"Awake, O north wind, and come, O south! Blow upon my garden that its spices may flow out" (SOS 4:16).What a beautiful verse this is! We are special buds in His garden, "precious plants of His own planting," as one writer expresses it. A comforting thought is that He takes great care of His garden. With God's grace and pruning, it will never grow wild and fruitless.
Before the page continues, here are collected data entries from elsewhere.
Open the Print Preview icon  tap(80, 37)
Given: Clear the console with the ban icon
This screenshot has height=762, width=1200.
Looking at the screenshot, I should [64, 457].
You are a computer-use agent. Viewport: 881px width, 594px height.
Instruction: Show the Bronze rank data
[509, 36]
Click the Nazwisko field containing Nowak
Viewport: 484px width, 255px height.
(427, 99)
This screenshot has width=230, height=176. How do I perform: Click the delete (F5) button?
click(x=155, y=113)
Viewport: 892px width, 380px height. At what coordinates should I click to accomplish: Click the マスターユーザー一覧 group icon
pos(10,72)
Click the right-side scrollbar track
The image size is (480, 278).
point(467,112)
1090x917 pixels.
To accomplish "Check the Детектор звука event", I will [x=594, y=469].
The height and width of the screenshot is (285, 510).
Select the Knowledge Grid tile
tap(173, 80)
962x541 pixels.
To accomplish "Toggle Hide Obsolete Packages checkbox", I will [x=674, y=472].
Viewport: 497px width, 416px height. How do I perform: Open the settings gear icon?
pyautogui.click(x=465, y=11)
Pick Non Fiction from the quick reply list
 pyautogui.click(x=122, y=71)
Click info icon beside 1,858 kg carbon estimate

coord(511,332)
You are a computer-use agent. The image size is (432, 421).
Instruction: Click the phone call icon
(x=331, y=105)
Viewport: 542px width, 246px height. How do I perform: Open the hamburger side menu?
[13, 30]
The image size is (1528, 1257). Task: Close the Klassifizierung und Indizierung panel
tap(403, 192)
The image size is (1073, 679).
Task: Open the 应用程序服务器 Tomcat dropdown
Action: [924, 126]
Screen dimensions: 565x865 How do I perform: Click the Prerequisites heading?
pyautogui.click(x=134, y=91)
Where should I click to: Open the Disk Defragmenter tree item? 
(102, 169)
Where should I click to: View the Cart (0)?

Indeed, through the current of the Holy Spirit, we may share our spices--our fruits--with others.Awake, O north wind! The north wind must come to sweeten our fruit. We live in the south and for years we had an orange grove until four freezes in five years destroyed it. We were always grateful for a mild north wind to sweeten and color the fruit but, with the fourth freeze in five years, the trees were finally overwhelmed by too much north wind. The day we knew we at last had to face the loss of our beloved grove, I thought of that north wind, and thanked God that He eventually sends the south breezes to comfort us.
One of the connotations of this verse is separateness. "My garden," God calls us! Every exposed root is lovingly placed and each tender shoot pruned by the Gardener who has full knowledge of our environment and needs. God knows there are periods in our life when we need to be separated from the world and its demands to go into the Garden of Gethsemane with Him, for that is where He was wholly human.
When I want to picture myself with Jesus, that's where in vision I go: to the Garden of Gethsemane. Here there is quiet and time for talking with Him and telling Him our sorrows that only He can possibly know. Friends may tell us they understand as we grope our way through an incredible darkness that has enveloped us suddenly, but they don't simply because they can't.
But our beloved Jesus holds us close to Him and assures us that He understands.Another sustaining connotation of this verse is the idea of security. We can be so grateful that we are already in His Garden when the north wind blows. The cold and sharp wind hurts while it whips around us, but it removes our deadness.
Then slowly, in the solitariness of His Garden, His south wind of the Spirit brings forth wonderful and warm graces.Charles Spurgeon says of this verse: "Graces unexercised are as sweet perfumes slumbering in the cups of the flowers: the wisdom of the great Husbandman overrules diverse and opposite causes to produce the one desired result, and makes both affliction and consolation draw forth the grateful odours of faith, love, patience, hope, resignation, joy, and the other fair flowers of the garden. May we know by sweet experience, what this means.
".O Holy Spirit, may the north wind of grief blossom into the south wind of joy!.